In the figure, 1, a rear cone; 2. an anterior vertebral body; 3. a sensing unit; 4. a non-fixed axis intervertebral disc; 5. a linear driver; 6. a control system; 101. a rear cone chassis; 102. a rear cone rotating base; 201. an anterior cone chassis; 202. the front vertebral body rotates the base; 401. intervertebral disc screw holes; 402. an intervertebral disc ball pair base; 501. a driver revolute pair; 502. a driver ball pair; 601 a controller; 602. an air compressor; 603. an electrical proportional valve; 604. a pressure reducing valve.
Detailed Description
The following description of the embodiments of the present invention will be made apparent and fully in view of the accompanying drawings, in which some, but not all embodiments of the invention are shown. All other embodiments, which can be made by those skilled in the art based on the embodiments of the invention without making any inventive effort, are intended to be within the scope of the invention.
In the description of the present invention, it should be noted that the directions or positional relationships indicated by the terms "center", "upper", "lower", "left", "right", "vertical", "horizontal", "inner", "outer", etc. are based on the directions or positional relationships shown in the drawings, are merely for convenience of describing the present invention and simplifying the description, and do not indicate or imply that the devices or elements referred to must have a specific orientation, be configured and operated in a specific orientation, and thus should not be construed as limiting the present invention. Furthermore, the terms "first," "second," and "third" are used for descriptive purposes only and are not to be construed as indicating or implying relative importance.
In the description of the present invention, it should be noted that, unless explicitly specified and limited otherwise, the terms "mounted," "connected," and "connected" are to be construed broadly, and may be either fixedly connected, detachably connected, or integrally connected, for example; can be mechanically or electrically connected; the two components can be directly connected or indirectly connected through an intermediate medium, or can be communicated inside the two components, or can be connected wirelessly or in a wired way. The specific meaning of the above terms in the present invention will be understood in specific cases by those of ordinary skill in the art.
In addition, the technical features of the different embodiments of the present invention described below may be combined with each other as long as they do not collide with each other.

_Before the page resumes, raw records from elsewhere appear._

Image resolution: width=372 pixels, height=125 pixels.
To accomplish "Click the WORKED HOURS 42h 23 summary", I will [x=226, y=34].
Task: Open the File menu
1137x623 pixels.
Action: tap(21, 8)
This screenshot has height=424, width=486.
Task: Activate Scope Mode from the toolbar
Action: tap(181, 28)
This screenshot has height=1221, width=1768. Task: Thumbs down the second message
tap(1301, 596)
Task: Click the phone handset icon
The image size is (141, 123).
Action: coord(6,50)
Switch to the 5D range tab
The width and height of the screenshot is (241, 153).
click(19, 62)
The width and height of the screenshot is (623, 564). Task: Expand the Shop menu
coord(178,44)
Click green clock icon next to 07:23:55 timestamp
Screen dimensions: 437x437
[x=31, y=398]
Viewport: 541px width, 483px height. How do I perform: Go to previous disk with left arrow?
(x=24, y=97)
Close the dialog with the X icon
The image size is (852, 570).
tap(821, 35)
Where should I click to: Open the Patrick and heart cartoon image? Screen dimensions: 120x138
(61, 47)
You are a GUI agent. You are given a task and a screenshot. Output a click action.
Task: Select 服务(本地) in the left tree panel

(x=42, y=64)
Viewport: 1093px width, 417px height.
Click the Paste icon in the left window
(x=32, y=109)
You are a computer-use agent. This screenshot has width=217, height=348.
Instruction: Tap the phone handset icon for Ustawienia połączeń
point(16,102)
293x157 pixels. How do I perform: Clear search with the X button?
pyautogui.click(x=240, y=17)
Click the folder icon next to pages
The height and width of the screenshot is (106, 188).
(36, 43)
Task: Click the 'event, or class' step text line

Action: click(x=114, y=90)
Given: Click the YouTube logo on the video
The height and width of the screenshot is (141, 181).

The invention replaces the rigid material connected with the forelimbs and the hindlimbs with the elastic driven active compliant spine to improve the mobility of a multi-motion system of a four-foot robot and the adaptability to the environment, and the embodiment discloses a serial-parallel four-foot robot active compliant spine, referring to fig. 1, which is a schematic diagram of the serial-parallel four-foot robot active compliant spine structure, the flexible spine structure comprises: a rear vertebral body 1, an anterior vertebral body 2, a sensing unit 3, a non-fixed axis intervertebral disc 4, a linear driver 5 and a control system 6, wherein:
the nose cone 2 comprises a nose cone chassis 201 and a nose cone rotating base 202; the rear cone 1 comprises a rear cone chassis 101 and a rear cone rotating base 102; the non-fixed axis intervertebral disc 4 comprises an intervertebral disc screw hole 401 and an intervertebral disc ball auxiliary base 402; the linear driver 5 comprises a driver revolute pair 501 and a driver ball pair 502; the control system 6 comprises a controller 601, an air compressor 602, an electric proportional valve 603 and a pressure reducing valve 604; in the embodiment of the linear driver 5, a single-acting spring reset cylinder is selected, one end of the cylinder is fixed with a driver revolute pair 501, the other end of the cylinder is fixed with a driver ball pair 502, the driver revolute pair 501 is connected with the anterior vertebral body rotation base 102, and the driver ball pair 502 is connected with the intervertebral disc ball pair base 402; the front cone and the rear cone respectively comprise a linear driver 5, a driver revolute pair 501 and a driver ball pair 502 to form two three-degree-of-freedom parallel structures, and each of the front cone and the rear cone is provided with an non-fixed axis intervertebral disc 4, so that the size of the non-fixed axis intervertebral disc 4 is smaller than that of the front cone chassis and the rear cone chassis in order to prevent the generation of singular points; the two non-fixed axis intervertebral discs 4 are fixedly connected by the intervertebral disc screw holes 401 in a staggered way by 60 degrees, so that the effects of non-fixed axis rotation and space saving are achieved; the sensing unit 3 is arranged on the front cone 2 and outputs attitude angle and acceleration in all directions; the sensing unit 3 is connected with the controller 601, and is fed back to the controller 601, the controller 601 is connected with the electric proportional valve 603, one end of an air hole of the electric proportional valve 603 is communicated with the pressure reducing valve 604, and the other end of the air hole of the electric proportional valve 603 is communicated with the linear driver 5, namely a single-acting spring reset cylinder in the embodiment, and the pressure reducing valve 604 is communicated with the air compressor 602.
The sensing unit 3 is arranged on the front cone chassis 201 and is used for measuring the attitude angle of the whole spine structure; the sensing unit 3 adopts a motion attitude instrument and can output attitude angles and accelerations in all directions.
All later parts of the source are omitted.